Social Media Marketing found 88% of marketers planned to use video for the 2019 holiday season. Consumers are sifting through a constant stream of video content coming at them from all angles, according to Hootsuite’s Campher. There are 20 billion YouTube users today, and TikTok and Zoom sat as the top two overall downloaded apps globally as of August.

“We’re simply hitting sensory overload in response to growing demand and engagement that’s currently at an all-time high,” Campher said. “In the last year in the U.S. alone, the global ecommerce market grew 12% so now, marketers need to know what is catching on from a content side, but also from an evolving packaging side. The good news is that the polished images and content we’re all tired of seeing on social media is out, and I’d say with confidence that that’s thanks to the impact of TikTok.”

The problem for marketers is simple, according to Campher: how to keep up with growing consumer expectations around content volume and creativity, and then, of course, how to react fast enough.

Related Article: How AI Is Tackling Marketers’ Top Video Management Challenges

Mobile Messaging App Usage on Rise

Prediction: Facebook predicts that by 2020, 80 percent of smartphone users are projected to be using a mobile messaging app.

Facebook was pretty much spot on here. For the year 2019, eMarketer reported that there were 2.52 billion mobile messaging app users worldwide in 2019, and that 87.1% of smartphone users globally use at least one mobile messaging app, a number that will grow 90.1% by 2023, researchers found. 

Marketers and CX professionals probably get the message by now: messaging apps are powerful platforms for communicating and transacting with customers. Who doesn’t like a text message receipt or reminder to do something in a text?
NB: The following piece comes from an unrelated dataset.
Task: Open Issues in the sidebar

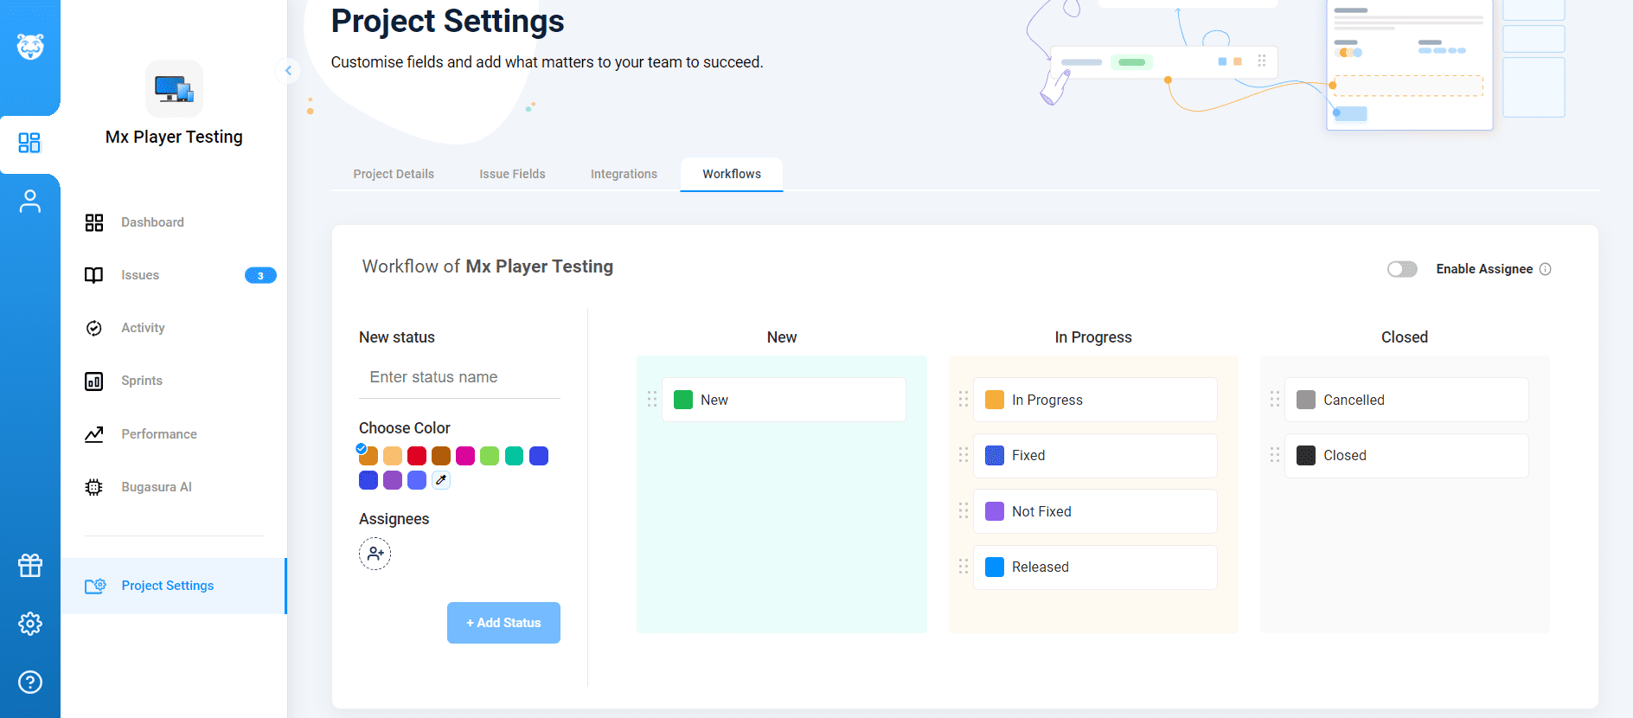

Rise of Chief Customer Officer

Prediction: By 2020, 25% of CEOs will appoint a Chief Customer Officer (CCO) in an attempt to unify the imperative of customer-centricity.
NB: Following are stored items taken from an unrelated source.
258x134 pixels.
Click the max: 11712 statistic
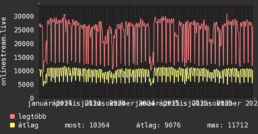pos(228,125)
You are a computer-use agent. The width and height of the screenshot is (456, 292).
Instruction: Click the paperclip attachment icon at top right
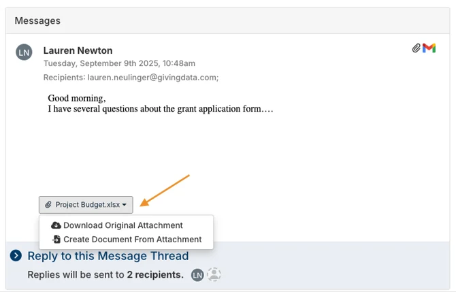pos(416,48)
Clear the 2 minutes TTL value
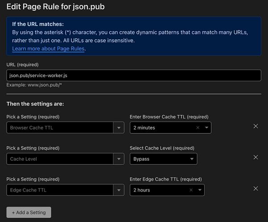 [x=198, y=127]
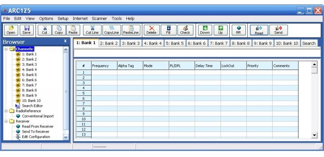
Task: Select the Cut Line tool
Action: click(92, 30)
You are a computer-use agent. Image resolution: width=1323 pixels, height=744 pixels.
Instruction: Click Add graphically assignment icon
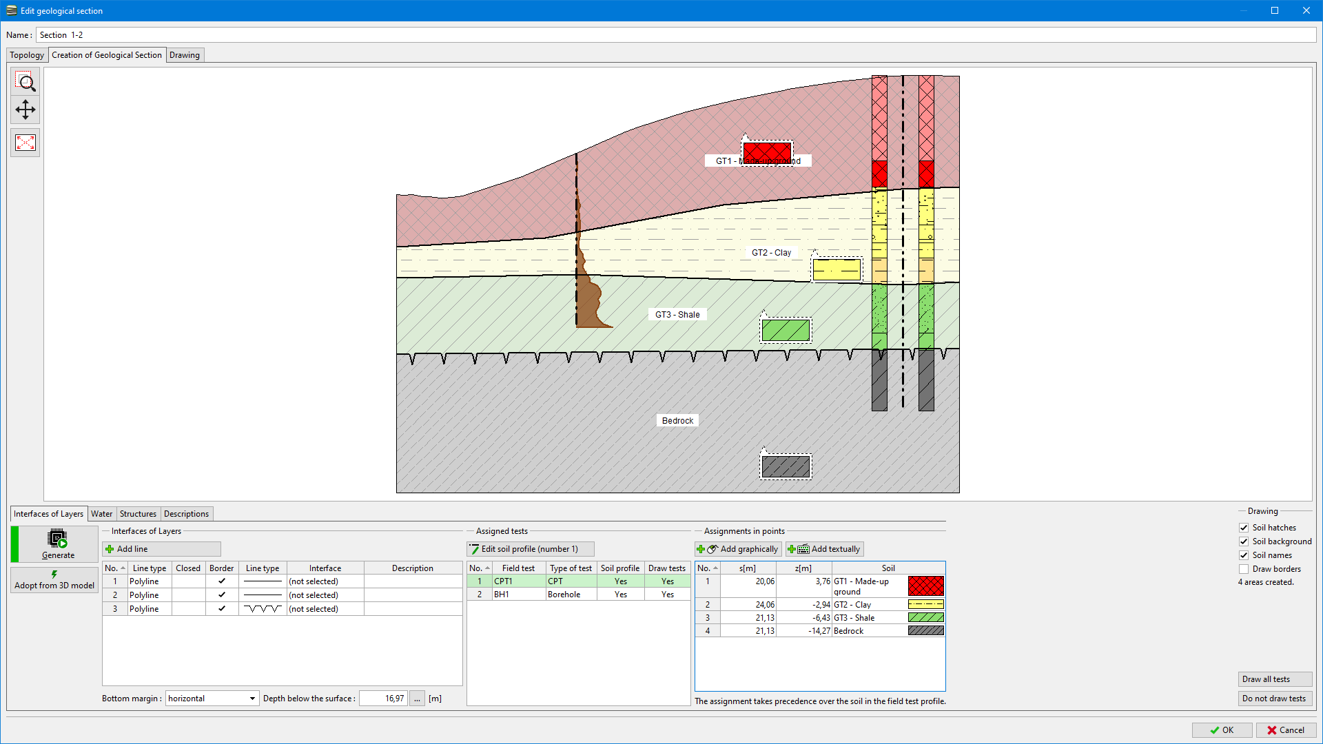click(x=736, y=548)
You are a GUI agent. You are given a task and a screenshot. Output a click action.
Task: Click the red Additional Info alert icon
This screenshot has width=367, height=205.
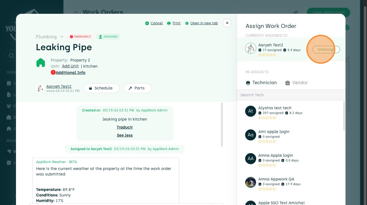pyautogui.click(x=53, y=72)
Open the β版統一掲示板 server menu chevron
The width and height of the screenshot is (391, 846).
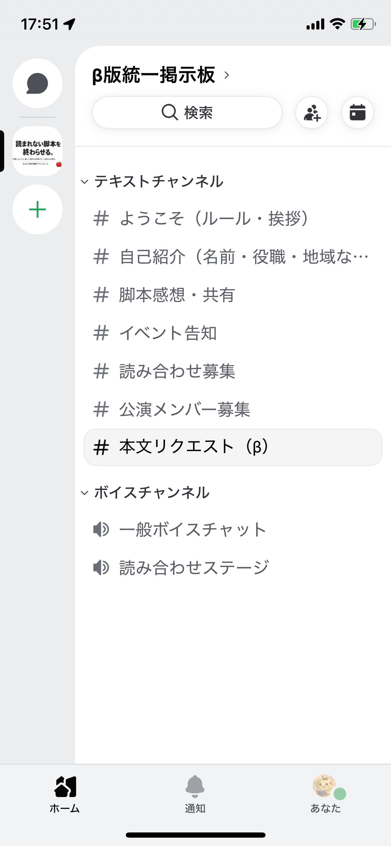[x=227, y=75]
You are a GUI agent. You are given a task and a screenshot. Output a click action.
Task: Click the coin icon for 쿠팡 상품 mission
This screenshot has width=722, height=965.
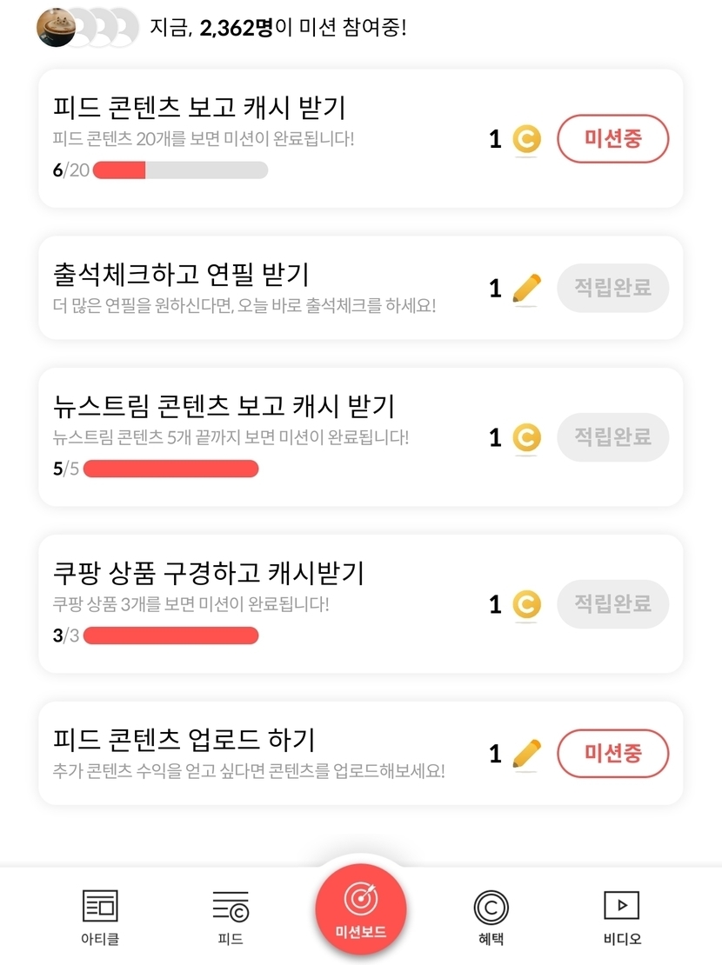coord(526,604)
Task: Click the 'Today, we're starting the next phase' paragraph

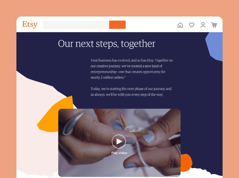Action: [x=132, y=92]
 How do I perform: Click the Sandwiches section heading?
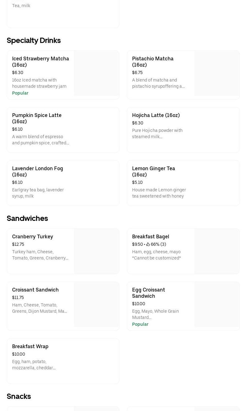[x=27, y=218]
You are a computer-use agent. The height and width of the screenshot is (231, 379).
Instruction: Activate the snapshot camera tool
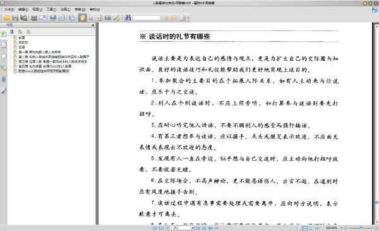[108, 18]
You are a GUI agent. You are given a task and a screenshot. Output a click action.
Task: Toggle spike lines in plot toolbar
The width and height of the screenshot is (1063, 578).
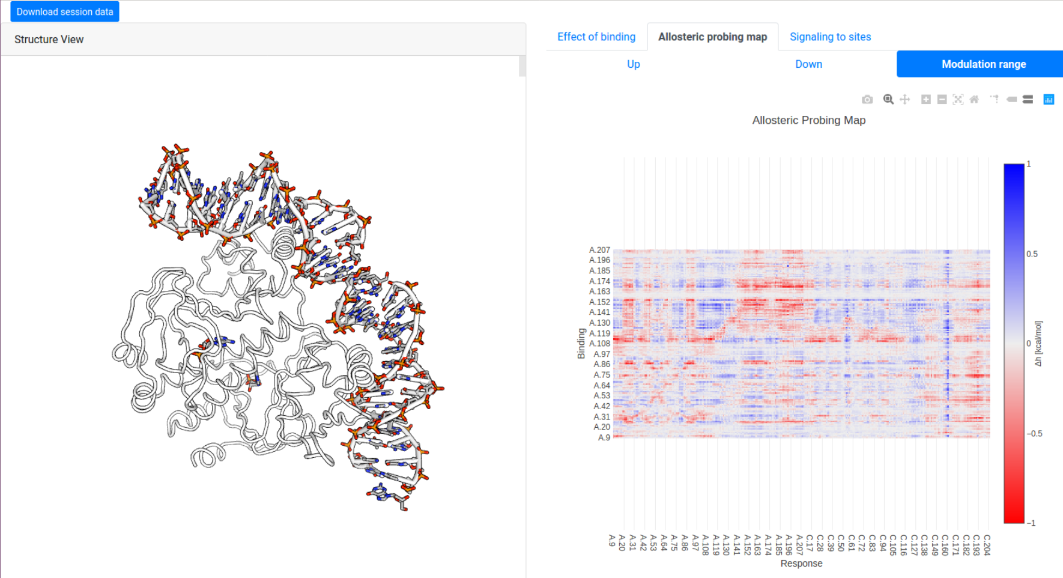tap(995, 100)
Gerry Murray, marketing and sales technology research director at IDC, made a series of predictions in a 2017 LinkedIn blog post. One them centered around the role of Chief Customer Officer (CCO). “Who on the C-Level leadership team will emerge as the most effective agent to deliver the customer’s growing persistence for a better experience?” Murray wrote. “Is customer-centricity a cultural value; is it everyone’s job; or should it be the domain of a single executive leader? If it is the latter, which one? This is the emerging ‘Boardroom Battle for the Customer’.”

According to Gartner, this played out in a big way. In February of this year, Gartner reported that nearly 90% of organizations now have a chief experience officer or chief customer officer or equivalents. “There has been significant growth in the presence of CXOs and CCOs or equivalents in many organizations over the last two years,” Augie Ray, VP analyst, Gartner for Marketers, said in the blog post. “However, these roles rarely report to CMOs despite marketing taking control of more CX initiatives. … “As marketing continues to take on a larger role in CX, marketing leadership faces a potential challenge coordinating companywide CX. CMOs and marketing leaders responsible for aspects of their organization’s CX must ensure that roles are understood, redundancy and conflict are minimized, and collaboration is prioritized.”
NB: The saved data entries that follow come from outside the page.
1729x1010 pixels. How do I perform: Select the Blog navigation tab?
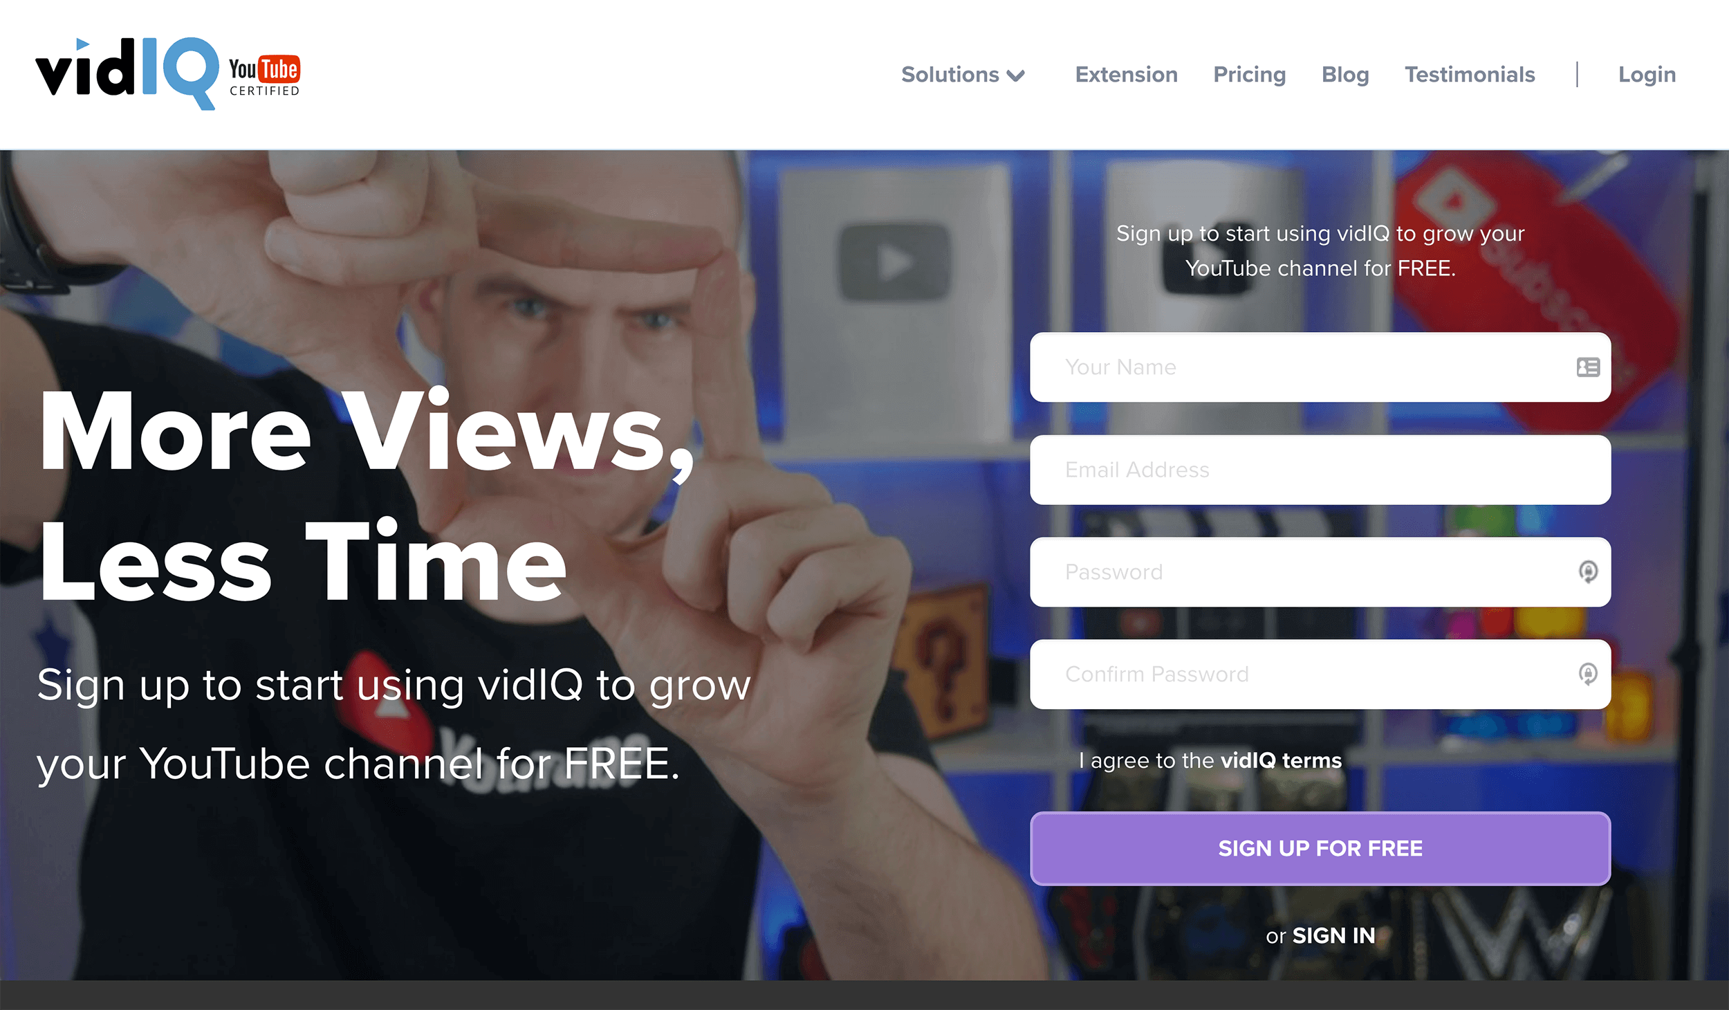point(1346,73)
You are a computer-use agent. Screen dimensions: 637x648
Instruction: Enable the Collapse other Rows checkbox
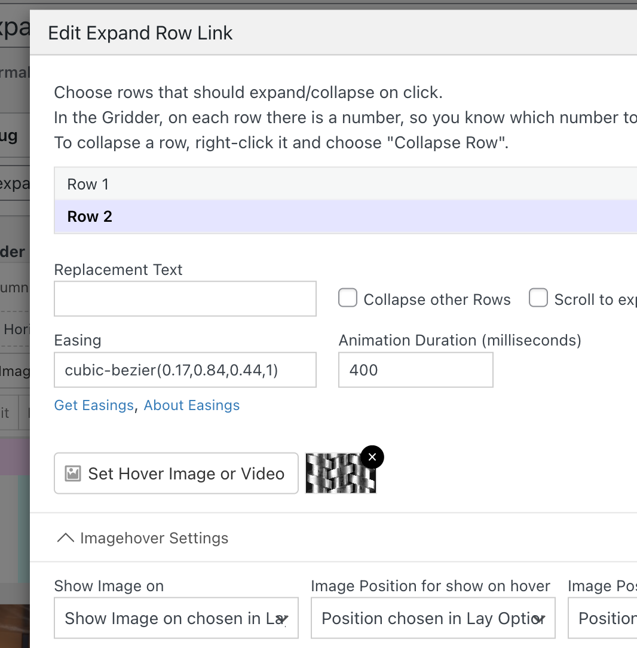coord(348,298)
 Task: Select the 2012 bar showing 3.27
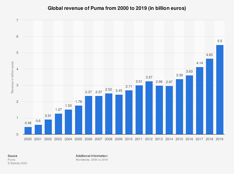[x=149, y=108]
Hello to the Superhero CMO?

Prediction: By 2020, the first Superhero CMOs will emerge because they received C-Level permission to disrupt traditional go-to-market operations.

“IDC predicts,” Murray wrote, “that we will see pockets of break-through in CMO leadership. This will be demonstrated by individuals who have exceptional leadership skills and in the face of long-odds, have brought meaningful change to their marketing organizations. The ‘Superhero CMO’ will be one who has executed real change — not just the aspirational change that is depicted on a PowerPoint slide.”

Now, that one is hard to quantify. Superhero is a bit on the subjective side. Nonetheless, it’s a fun stat. Do you know any 2020 “Superhero CMOs”? We’d love to hear about them. Given the events of the world, we tend to think any successful marketer or marketing team in 2020 is nothing short of a superhero.